A clinical psychiatrist will naturally address stress in a very different way from Huljich’s holistic program. Dr. Joseph Shrand, a Harvard psychiatry instructor, provides a more dispassionate approach in Manage Your Stress, part of the Harvard Medical Health Series published by St. Martin’s Press. With a scientist’s clarity and restraint, the author, writing with Leigh M. Devine, presents a set of definitions of stress, locating it properly in its biological framework and then proceeding to an understanding of its physiological consequences. “Your body has reacted to the event of being cut off in traffic almost in the same way as if a rhinoceros had charged you,” Shrand writes, describing an individual’s response to stress. “When you experience a stress trigger your heart beats quickly, your palms and body sweat, blood rushes to your face, and your breathing quickens.” We all know the feeling, though we’re often unsure how to deal with it. Shrand draws a careful line between what a person can do for herself to overcome stress and what she must properly lay at the psychiatrist’s door when the problem becomes too large to handle. He saves his most striking (and, alas, newly stress-inducing) statement for the conclusion of the book: It turns out that our prolonged experience of stress can be epigenetically(!) passed down through our genes to our children. Thanks a lot, Dr. Shrand. Do you have an opening next Tuesday?

No parent needs the looming prospect of epigenetics to understand how stressful life can be for kids nowadays. Donna B. Pincus wants to help us help our children build an entire toolbox for dealing with stress. In Growing Up Brave, Pincus, who serves as director of the Child and Adolescent Fear and Anxiety Treatment Program at Boston University, offers parents “expert strategies”for helping their children cope. By treating almost every conceivable configuration of family dynamics, the book provides a comprehensive array of do’s and don’ts, supported by well-assembled clinical evidence and numerous case studies. Whatever the problem your child is suffering—fear of the dark, fear of dogs, fear of school, or Charlie Brown’s unforgettable state of pantophobia (fear of everything)—Pincus delivers both philosophical principles and pragmatic steps for helping your child climb “the bravery ladder” and then happily throw it away at the top.

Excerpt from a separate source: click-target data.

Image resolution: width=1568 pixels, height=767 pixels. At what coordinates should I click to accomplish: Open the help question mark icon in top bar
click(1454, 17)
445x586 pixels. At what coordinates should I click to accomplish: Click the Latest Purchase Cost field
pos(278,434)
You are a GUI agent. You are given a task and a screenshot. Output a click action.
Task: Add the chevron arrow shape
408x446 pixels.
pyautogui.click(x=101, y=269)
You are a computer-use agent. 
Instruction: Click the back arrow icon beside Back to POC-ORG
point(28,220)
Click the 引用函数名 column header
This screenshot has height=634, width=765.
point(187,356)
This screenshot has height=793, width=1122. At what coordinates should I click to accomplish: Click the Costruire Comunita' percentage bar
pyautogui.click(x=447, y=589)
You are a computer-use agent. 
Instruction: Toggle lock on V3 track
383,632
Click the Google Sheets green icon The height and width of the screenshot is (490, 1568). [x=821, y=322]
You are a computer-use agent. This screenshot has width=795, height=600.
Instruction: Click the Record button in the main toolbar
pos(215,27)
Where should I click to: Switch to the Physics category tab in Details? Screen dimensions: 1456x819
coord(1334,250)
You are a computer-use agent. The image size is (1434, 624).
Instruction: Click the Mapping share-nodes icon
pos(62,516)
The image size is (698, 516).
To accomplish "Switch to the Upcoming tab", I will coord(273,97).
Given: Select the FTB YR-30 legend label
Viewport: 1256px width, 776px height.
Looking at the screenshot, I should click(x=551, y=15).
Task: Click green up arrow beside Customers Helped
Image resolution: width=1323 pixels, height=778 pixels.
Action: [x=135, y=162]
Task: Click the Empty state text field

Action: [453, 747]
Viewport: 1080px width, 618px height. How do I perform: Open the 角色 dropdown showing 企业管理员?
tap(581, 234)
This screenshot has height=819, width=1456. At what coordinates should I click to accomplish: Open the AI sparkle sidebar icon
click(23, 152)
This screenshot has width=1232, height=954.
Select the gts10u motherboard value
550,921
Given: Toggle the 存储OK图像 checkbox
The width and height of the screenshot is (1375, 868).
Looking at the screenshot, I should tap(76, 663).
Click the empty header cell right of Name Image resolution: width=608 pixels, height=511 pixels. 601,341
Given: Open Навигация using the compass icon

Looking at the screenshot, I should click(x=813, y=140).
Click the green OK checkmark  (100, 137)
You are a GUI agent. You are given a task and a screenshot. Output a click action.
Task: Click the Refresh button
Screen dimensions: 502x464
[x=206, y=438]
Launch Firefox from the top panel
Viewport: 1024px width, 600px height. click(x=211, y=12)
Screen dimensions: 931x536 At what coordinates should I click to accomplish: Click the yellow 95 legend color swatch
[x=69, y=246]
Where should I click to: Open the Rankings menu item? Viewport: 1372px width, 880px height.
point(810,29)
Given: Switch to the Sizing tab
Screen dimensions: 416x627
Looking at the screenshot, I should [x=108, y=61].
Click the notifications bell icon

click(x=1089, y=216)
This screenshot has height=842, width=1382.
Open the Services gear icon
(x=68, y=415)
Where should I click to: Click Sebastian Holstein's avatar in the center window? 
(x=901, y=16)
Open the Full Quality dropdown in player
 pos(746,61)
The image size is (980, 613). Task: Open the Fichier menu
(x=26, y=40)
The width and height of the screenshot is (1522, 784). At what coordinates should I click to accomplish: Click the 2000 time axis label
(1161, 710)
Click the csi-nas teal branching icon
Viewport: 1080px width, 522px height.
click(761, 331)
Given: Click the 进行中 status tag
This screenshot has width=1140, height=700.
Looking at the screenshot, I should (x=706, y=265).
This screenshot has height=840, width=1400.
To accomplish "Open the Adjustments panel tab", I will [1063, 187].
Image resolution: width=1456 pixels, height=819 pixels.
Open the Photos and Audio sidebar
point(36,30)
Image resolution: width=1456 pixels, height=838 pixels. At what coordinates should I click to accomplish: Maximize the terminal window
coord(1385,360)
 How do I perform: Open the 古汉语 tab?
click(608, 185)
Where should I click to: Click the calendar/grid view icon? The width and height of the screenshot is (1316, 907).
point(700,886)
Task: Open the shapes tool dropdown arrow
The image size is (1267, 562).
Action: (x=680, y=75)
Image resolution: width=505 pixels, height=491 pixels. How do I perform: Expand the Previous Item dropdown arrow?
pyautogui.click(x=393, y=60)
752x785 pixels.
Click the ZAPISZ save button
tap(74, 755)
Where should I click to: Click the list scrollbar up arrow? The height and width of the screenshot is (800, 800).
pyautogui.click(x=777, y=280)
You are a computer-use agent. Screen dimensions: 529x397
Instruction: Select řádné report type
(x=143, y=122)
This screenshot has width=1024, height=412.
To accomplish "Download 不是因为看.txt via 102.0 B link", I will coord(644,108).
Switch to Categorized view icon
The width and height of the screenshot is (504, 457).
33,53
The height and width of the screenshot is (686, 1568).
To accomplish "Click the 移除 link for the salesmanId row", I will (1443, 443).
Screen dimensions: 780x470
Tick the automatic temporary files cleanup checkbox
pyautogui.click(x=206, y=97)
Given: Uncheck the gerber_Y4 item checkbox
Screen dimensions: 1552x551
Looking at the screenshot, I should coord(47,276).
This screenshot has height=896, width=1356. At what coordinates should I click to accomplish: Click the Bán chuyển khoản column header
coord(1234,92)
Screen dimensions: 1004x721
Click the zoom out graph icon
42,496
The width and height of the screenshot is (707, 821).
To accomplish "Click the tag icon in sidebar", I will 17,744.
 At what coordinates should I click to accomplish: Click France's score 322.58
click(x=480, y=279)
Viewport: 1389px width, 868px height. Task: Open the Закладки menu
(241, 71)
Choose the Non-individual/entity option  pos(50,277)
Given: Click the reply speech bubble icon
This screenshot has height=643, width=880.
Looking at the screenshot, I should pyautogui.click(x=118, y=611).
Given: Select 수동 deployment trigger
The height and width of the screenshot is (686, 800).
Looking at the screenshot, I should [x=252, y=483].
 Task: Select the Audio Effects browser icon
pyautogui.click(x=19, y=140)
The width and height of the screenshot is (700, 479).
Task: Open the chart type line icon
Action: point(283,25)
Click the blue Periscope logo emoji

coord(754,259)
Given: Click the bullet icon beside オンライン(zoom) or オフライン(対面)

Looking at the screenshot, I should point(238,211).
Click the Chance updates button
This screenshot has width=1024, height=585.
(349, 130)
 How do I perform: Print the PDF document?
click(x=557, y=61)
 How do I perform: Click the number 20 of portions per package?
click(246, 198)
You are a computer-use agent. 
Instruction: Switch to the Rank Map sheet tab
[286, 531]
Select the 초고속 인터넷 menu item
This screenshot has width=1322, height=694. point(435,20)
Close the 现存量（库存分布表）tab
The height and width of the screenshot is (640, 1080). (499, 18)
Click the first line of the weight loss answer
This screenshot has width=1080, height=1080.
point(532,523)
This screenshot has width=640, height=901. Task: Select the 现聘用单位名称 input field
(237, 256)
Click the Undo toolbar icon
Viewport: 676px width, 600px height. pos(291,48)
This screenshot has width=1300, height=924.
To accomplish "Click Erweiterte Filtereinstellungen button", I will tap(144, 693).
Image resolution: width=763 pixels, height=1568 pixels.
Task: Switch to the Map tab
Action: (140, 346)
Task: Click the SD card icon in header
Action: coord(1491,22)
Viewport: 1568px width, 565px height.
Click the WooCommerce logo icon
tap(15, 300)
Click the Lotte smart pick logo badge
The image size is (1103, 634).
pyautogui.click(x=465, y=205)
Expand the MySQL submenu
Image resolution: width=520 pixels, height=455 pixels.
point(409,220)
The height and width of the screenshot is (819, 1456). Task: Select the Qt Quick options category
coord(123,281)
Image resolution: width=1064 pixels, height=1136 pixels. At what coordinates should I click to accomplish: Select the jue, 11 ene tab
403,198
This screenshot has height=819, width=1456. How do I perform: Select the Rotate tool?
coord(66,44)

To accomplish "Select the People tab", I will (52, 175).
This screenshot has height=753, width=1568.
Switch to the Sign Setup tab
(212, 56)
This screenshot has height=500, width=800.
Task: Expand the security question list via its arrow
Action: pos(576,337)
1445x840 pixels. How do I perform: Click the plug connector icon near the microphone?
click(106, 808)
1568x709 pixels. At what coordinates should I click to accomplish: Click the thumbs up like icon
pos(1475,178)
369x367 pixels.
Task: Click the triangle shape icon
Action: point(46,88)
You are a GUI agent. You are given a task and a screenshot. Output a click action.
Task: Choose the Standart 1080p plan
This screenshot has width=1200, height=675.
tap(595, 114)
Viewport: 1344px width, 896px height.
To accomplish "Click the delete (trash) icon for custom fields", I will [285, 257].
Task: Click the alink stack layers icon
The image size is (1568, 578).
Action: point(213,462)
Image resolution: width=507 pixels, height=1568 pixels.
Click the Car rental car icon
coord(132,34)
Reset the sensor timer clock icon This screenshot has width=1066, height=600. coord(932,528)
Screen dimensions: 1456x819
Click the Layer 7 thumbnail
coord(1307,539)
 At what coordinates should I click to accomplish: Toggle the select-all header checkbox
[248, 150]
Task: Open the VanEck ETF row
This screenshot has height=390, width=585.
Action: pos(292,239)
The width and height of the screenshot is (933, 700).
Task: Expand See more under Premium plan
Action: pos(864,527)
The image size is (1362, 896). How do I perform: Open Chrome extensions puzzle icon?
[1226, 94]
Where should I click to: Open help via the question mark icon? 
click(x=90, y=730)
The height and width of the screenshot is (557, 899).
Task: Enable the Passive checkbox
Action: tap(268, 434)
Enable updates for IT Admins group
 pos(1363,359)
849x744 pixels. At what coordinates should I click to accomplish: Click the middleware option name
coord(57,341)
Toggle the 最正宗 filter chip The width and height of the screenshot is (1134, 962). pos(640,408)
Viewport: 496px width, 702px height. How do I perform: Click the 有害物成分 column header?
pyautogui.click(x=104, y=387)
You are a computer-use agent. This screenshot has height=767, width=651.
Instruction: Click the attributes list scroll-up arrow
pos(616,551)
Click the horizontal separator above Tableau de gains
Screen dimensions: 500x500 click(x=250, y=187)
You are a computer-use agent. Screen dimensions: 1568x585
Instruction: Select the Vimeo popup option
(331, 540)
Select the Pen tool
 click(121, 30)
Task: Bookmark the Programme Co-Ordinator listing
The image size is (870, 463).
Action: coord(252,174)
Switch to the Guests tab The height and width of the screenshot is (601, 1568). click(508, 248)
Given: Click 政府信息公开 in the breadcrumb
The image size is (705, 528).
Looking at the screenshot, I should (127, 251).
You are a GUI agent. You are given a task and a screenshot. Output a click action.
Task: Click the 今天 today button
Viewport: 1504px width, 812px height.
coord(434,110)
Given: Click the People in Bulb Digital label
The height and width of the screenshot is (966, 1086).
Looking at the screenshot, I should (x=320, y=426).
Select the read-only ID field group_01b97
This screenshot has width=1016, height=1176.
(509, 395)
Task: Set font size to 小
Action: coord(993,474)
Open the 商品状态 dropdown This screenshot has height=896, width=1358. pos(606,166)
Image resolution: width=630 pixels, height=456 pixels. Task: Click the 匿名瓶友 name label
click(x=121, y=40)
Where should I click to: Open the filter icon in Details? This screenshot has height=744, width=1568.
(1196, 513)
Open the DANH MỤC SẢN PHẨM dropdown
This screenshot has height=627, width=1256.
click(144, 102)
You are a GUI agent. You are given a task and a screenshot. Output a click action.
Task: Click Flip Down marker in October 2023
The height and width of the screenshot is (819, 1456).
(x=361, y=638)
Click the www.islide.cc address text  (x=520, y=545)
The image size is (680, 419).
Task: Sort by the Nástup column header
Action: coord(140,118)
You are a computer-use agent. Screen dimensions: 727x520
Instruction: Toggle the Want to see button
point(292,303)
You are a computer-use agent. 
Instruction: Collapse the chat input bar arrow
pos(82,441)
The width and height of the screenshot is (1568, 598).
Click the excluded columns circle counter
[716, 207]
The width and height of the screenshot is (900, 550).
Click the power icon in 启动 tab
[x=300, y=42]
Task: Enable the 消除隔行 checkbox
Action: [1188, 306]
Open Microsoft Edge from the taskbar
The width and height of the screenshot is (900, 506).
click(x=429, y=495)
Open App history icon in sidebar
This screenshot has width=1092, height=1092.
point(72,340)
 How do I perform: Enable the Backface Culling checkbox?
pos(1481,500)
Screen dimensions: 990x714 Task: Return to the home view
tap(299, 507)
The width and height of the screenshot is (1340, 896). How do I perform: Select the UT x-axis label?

We have saved the worst-case scenarios for last. Post-traumatic stress disorder (PTSD) is not only one of the world’s fastest growing maladies, it has also served cultural commentators as a good metaphor for the state of our nation since 9/11. On the individual level, the after-effects of a life-threatening trauma can cripple a person physically and emotionally. In two new books on the subject, the crucial idea for confronting the enormity of trauma is resilience. Both books go so far as to claim that there is a science of resilience. For psychiatrist team Steven M. Southwick and Dennis S. Charney, Resilience is nothing less than The Science of Mastering Life’s Greatest Challenges. These two physicians are not content with providing clinical data or pharmacological solutions (which are relegated to a brief appendix). They are genuine philosophers—lovers of wisdom—bent upon uncovering all possible sources of empowerment for the resilient human being, including a courageous confrontation of the moral and spiritual dimensions of the still-untapped traumas of 9/11.

Journalist Laurence Gonzales has the award-winning journalist’s knack for telling a vivid story. His Surviving Survival is filled to the brim with tales of survival, of traumas suffered and overcome. It is a gallery of terrible life-and-death moments that arrive and depart with shocking suddenness, but then linger forever in the victim’s mind—from the death of a child to a bomb blast in Iraq. The author argues that it is necessary to cultivate both “The Art and Science of Resilience,” his subtitle. Without a doubt, the first stage of this process will have been achieved by any reader who can survive the relentless litany of trauma and resilience Gonzales so vividly catalogues.